--- What the task asks ---
The whole answer is the data below, retyped exactly.

--- Entries provided ---

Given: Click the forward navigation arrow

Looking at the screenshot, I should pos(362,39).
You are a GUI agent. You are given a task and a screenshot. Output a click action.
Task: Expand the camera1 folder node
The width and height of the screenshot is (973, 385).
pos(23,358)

--- Response ---
Given: Click the forward navigation arrow

Looking at the screenshot, I should pos(362,39).
You are a GUI agent. You are given a task and a screenshot. Output a click action.
Task: Expand the camera1 folder node
The width and height of the screenshot is (973, 385).
pos(23,358)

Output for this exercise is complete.